FRIENDS IN HIGH PLACES
The abovementioned cases represent only a small fraction of the reported abuses that signal that judges too often tend to issue probation terms rather than proper punishments.
Volodymyr Musiyevsky of the Pustomyty County Court released local police officer Oleksandr Rubtsov on probation after the court found him guilty of demanding and receiving a bribe in return for not assigning an probation officer to a convicted criminal.
Thanks to Judge Ihor Ptashynsky of the Sambir Court, an investigator who received a $5,000 bribe for shutting down a criminal case had his sentence reduced to a probation term. The prosecution provided proof that the investigator had abused his office, yet the judge qualified the bribery as fraud because the investigator had taken the bribe to shut down the case of another investigator. Judges often qualify serious crimes as lesser offenses, especially in bribery cases. Those tried for bribery often end up punished for mere fraud. By law, a police officer that accepts a bribe for a case he is personally assigned to qualifies as bribetaker, but if another police officer is in charge of the case, the offense is interpreted as fraud. The former offense entails 5 to 12 years in jail. If convicted of fraud, however, the offender may simply end up with a fine, community service or a short jail term. Therefore, officer Vasylenko takes bribes for officer Petrov’s cases, and vice versa. Such schemes allow the police to protect themselves from severe charges and long imprisonment if caught red-handed, and judges use this practice to interpret serious offenses as lesser ones.

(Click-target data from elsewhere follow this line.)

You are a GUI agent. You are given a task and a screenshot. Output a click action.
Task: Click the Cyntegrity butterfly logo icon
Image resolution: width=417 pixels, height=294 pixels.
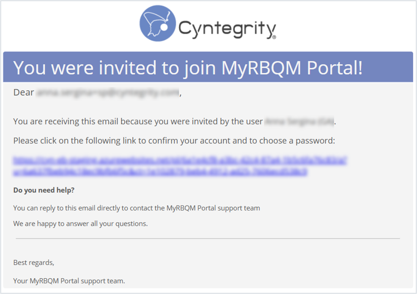coord(157,24)
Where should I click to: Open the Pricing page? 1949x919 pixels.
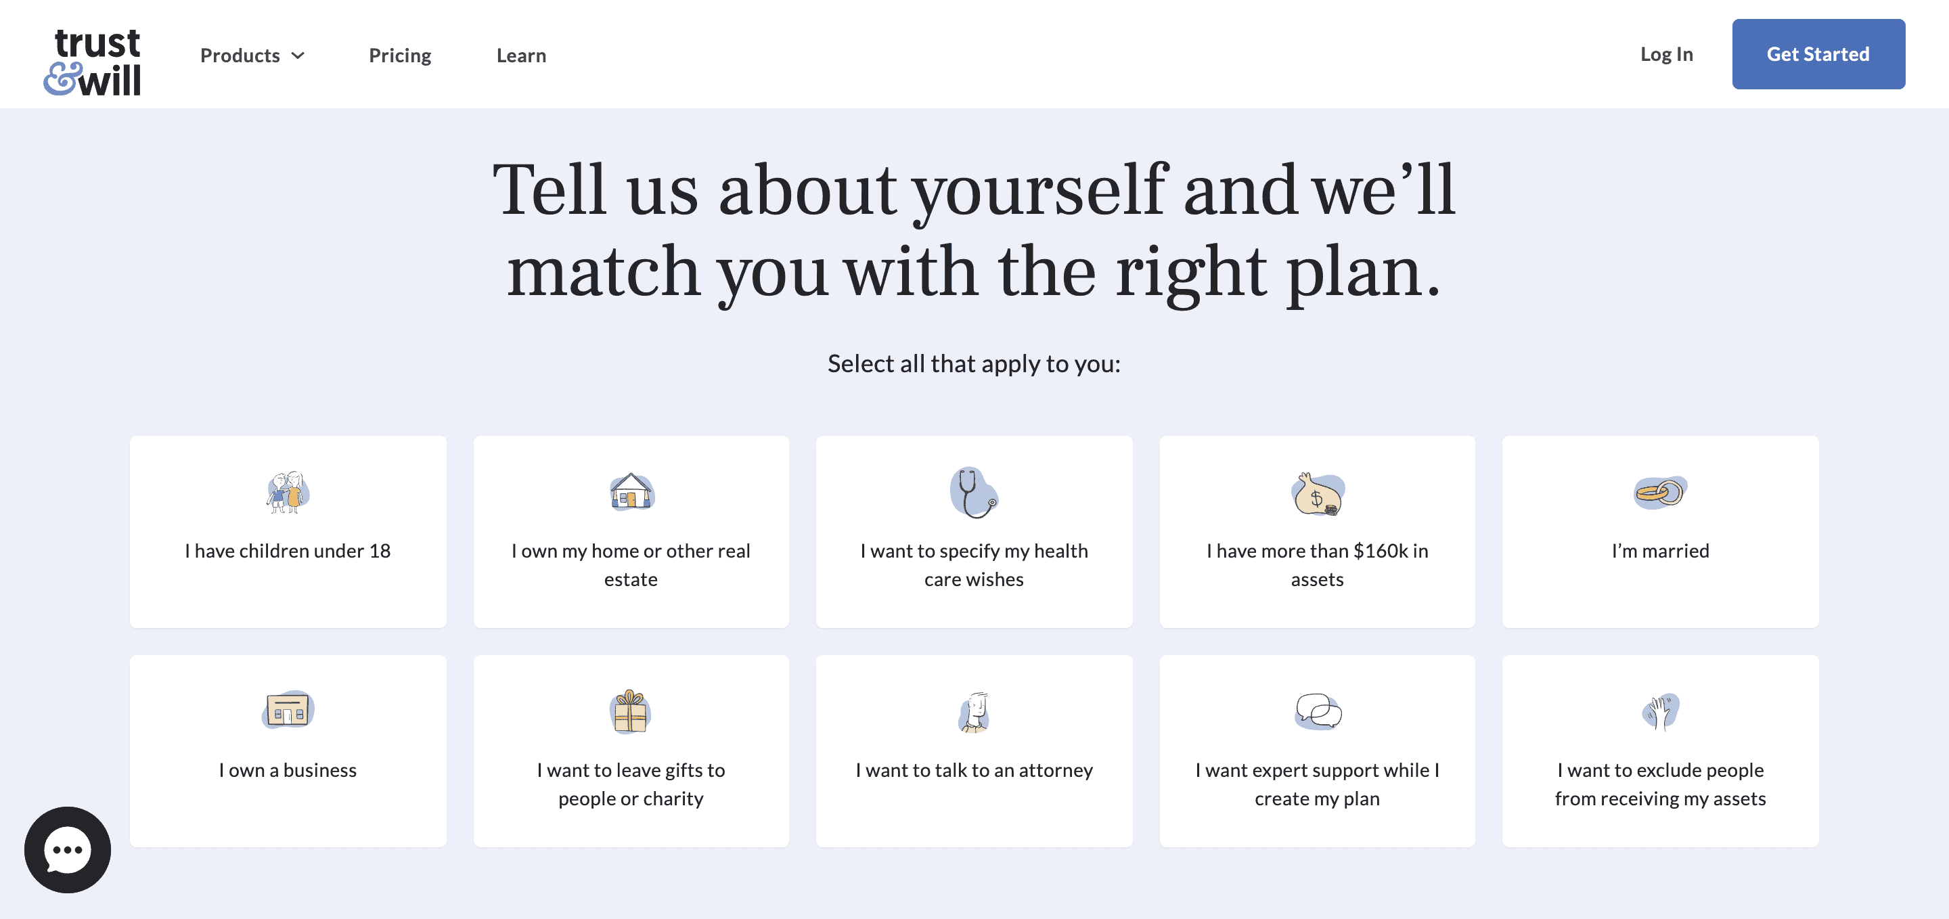[x=399, y=55]
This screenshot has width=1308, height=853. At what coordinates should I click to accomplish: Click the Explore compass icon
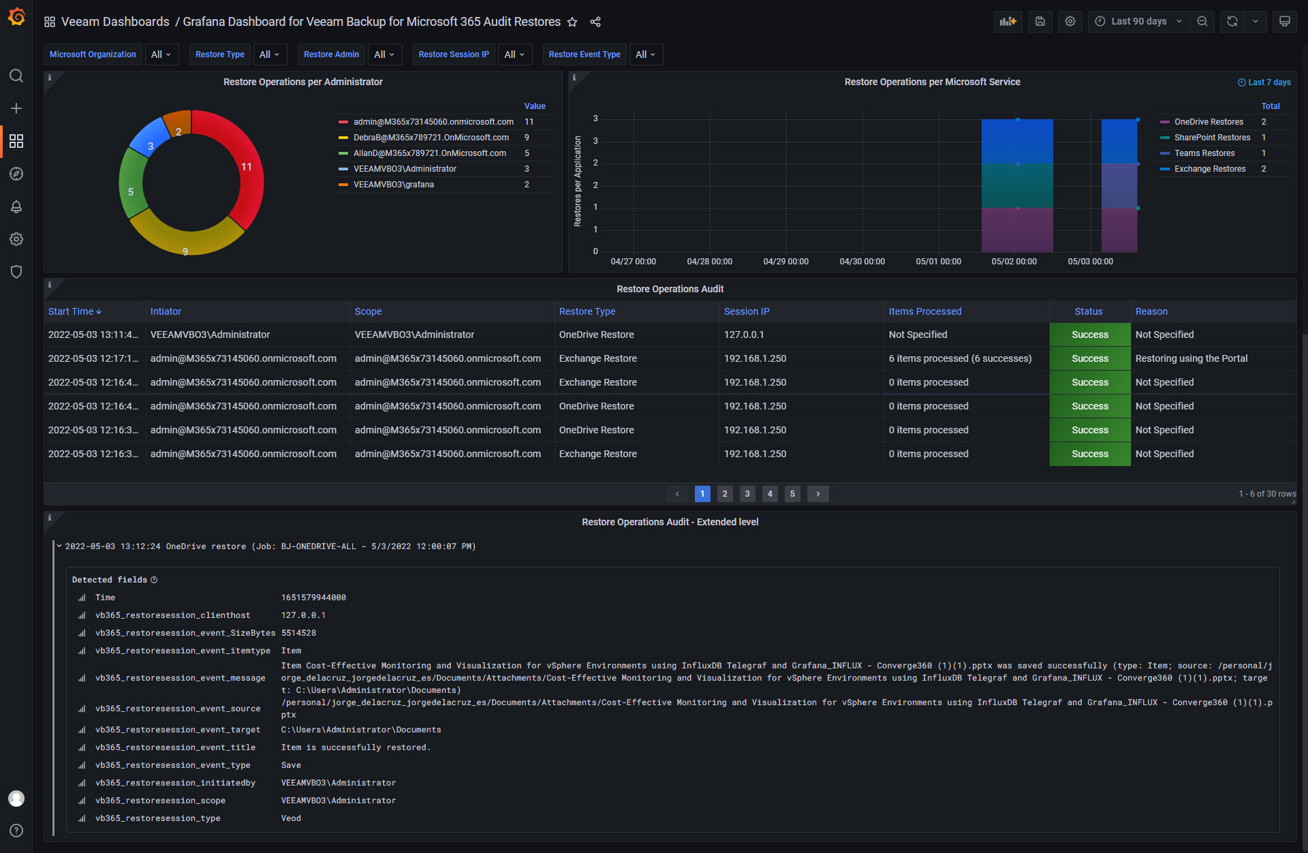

For instance, Serhiy Boreyko, a judge at the Sykhiv District Court in Lviv, released officer Vasyl Pryshliak on probation after trying him for bribery. After a bank employee reported the receipt of a fake income statement from a loan applicant, Officer Pryshliak demanded a bribe from the suspect in exchange for preventing prosecution. As it often does, the court qualified the officer’s offense as fraud rather than bribery because he was not directly involved in the case.
By giving corrupt police officers probation and conditional sentences, judges have an adverse impact on the struggle against police corruption. The fired traitors in police uniforms are simply replaced by new ones while the beatings, bribery, illegal arrests and systematized “protection” continue to flourish.